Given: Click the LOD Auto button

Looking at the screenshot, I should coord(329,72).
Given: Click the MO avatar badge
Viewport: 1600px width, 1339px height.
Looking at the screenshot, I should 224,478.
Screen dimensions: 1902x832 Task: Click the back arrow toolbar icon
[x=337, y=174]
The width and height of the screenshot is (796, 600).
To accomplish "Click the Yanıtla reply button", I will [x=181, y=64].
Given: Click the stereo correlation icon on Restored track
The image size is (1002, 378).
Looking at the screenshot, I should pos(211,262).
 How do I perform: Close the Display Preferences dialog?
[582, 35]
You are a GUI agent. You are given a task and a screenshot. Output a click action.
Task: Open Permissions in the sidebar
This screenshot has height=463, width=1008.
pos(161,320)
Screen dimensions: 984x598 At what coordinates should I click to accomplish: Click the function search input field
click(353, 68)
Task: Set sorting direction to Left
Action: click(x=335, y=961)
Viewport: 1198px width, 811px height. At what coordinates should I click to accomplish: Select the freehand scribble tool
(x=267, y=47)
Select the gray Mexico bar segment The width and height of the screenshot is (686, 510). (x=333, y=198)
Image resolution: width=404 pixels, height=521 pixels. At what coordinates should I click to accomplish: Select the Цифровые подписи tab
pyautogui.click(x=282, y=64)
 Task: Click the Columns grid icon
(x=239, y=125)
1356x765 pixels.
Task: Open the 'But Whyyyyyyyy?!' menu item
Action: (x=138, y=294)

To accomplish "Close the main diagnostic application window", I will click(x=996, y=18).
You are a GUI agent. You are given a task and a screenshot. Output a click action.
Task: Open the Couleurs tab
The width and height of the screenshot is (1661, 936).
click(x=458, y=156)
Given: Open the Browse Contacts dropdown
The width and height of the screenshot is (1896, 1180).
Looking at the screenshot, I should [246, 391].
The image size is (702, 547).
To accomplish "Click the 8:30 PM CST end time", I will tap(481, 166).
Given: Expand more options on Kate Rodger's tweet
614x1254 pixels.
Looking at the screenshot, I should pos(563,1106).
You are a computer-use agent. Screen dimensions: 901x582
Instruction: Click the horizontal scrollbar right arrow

=====

> **Work instruction**:
Starting with the line that contains "You are a computer-use", print each line through the last one in the listing. Include both end lines and add nothing.

> **Task result**:
You are a computer-use agent. Screen dimensions: 901x582
Instruction: Click the horizontal scrollbar right arrow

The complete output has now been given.